We had some anticipation about it, and I can confirm that no big changes in interaction are planned at all (so please keep developing your learning curve, nothing will be lost). 

The whole work was on sound, articulations, and some (personally I find it exciting) extension in the package with a brand-new Chamber section with very special identity: it will offer the same amount of control of the solos, but with the very defined sound of a small section of few players, closing the gap between solos and the orchestral ensembles.

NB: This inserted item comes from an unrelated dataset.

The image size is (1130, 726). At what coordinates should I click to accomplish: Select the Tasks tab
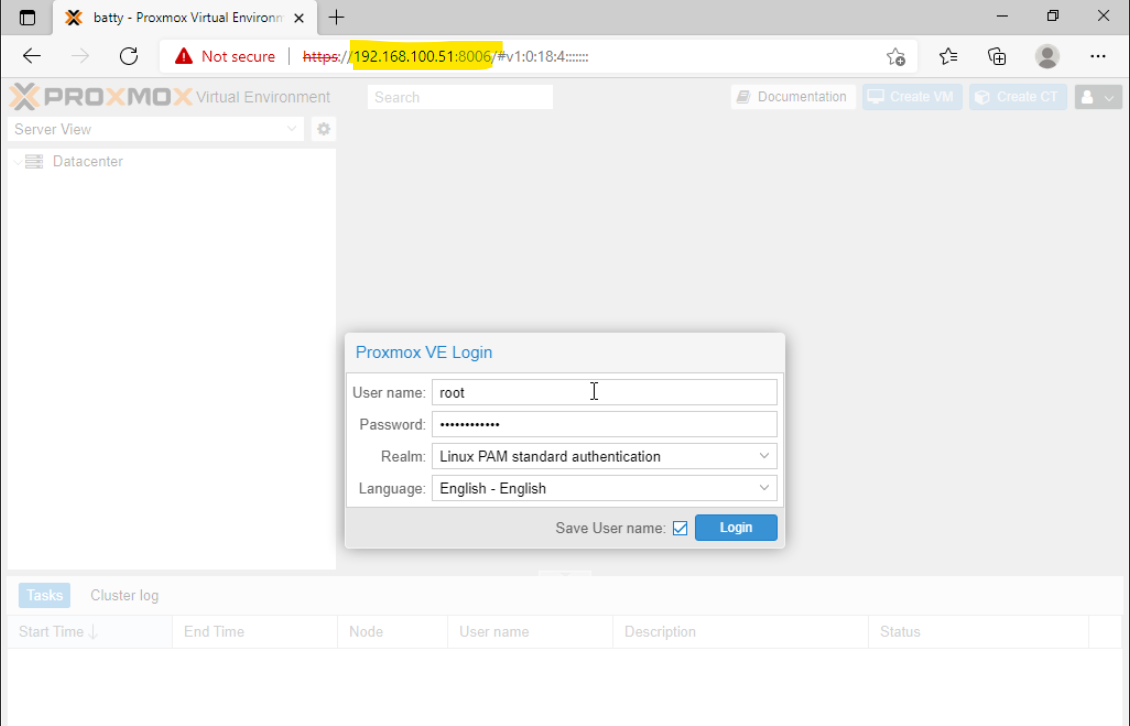44,595
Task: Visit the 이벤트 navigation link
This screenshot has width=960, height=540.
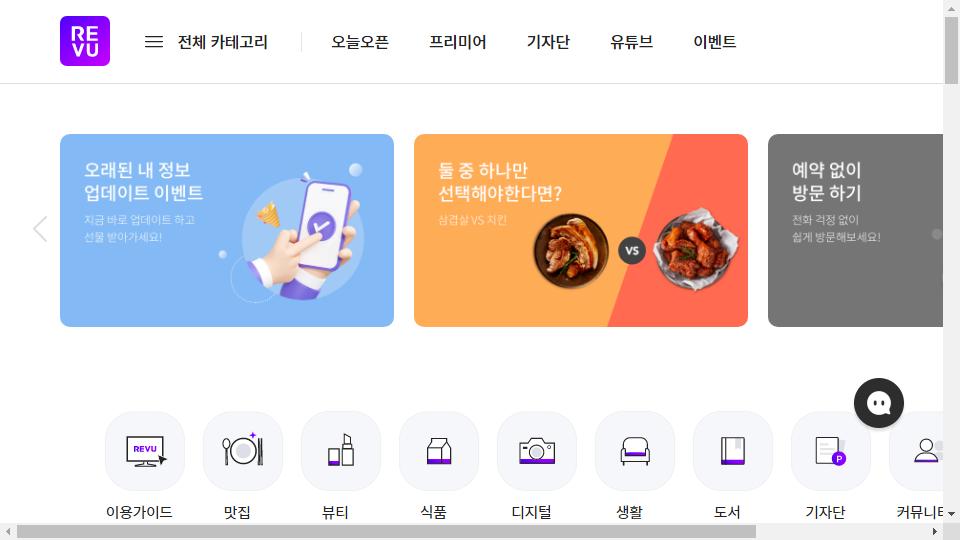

It will be perfect for chamber and studio strings (e.g. from early music to soundtrack or pop music), for hyper-realistic orchestral divisi, and to add depth and expression to the larger ensembles (overlapping/mixing perfectly).

Yes developers still plan to release it before the end of the year (likely by end of summer or early autumn, if nothing wrong happens).


----------



## robgb (Aug 26, 2021)

I have AM and SM. I have version 2 of AM, since after demoing the V3 upgrades, I don't think there's enough of a difference, sonically or otherwise, to warrant the upgrade price. I've found that with AM, it's best to use the Electric Violin setting and add a Stradivarius IR to it.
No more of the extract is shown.